April 1021

The Passionate Programmer – Book Review

I really liked the Pragmatic Programmer, it’s on my recommended reading page for that reason. So when I saw a new book from the pragmatic bookshelf called “The Passionate Programmer” that promised to show me how to create remarkable career in software development and not just average career - I snapped up the chance to read it.

The book has 5 sections each dealing with an area of being a software professional: Choosing your market, Investing in your product, Executing, Marketing – not just for Suits and Maintaining your Edge. The chapters are short, each only 2-4 pages in length, and deal with a good variety of topics in those broad areas. The chapters are really accessible and easy to read, so it is easy to dip in to when you’ve got a spare minute or so, the sort of thing you can read while waiting for a project to build in Visual Studio.

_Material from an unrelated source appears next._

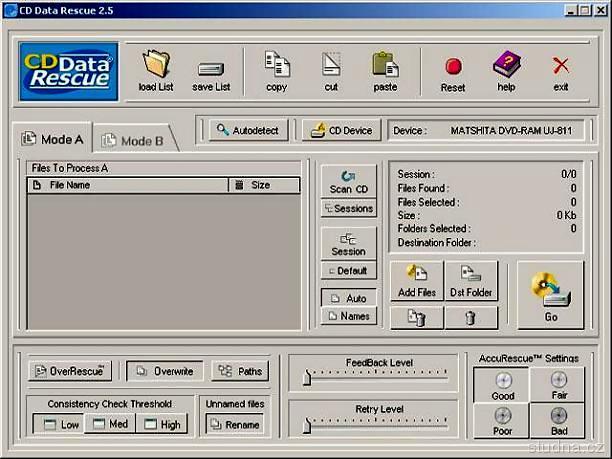Screen dimensions: 612x459
Task: Enable the OverRescue option
Action: coord(69,371)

I am recommending this book to anyone, whether they’re just starting out in software development or they’ve been doing it for years, whether they’re unhappy with where they are in their career or blissfully happy doing what they’re doing. That said the advice is applicable outside the world of IT because most of it is just common sense – I found myself nodding along with the ideas thinking to myself “that’s obvious, but I’m not actively doing that, maybe I should”.

For anyone interested in self improvement, getting on with their careers and not being content to drift where things take them this book has ideas and suggestions on how to take control of your career and make something remarkable.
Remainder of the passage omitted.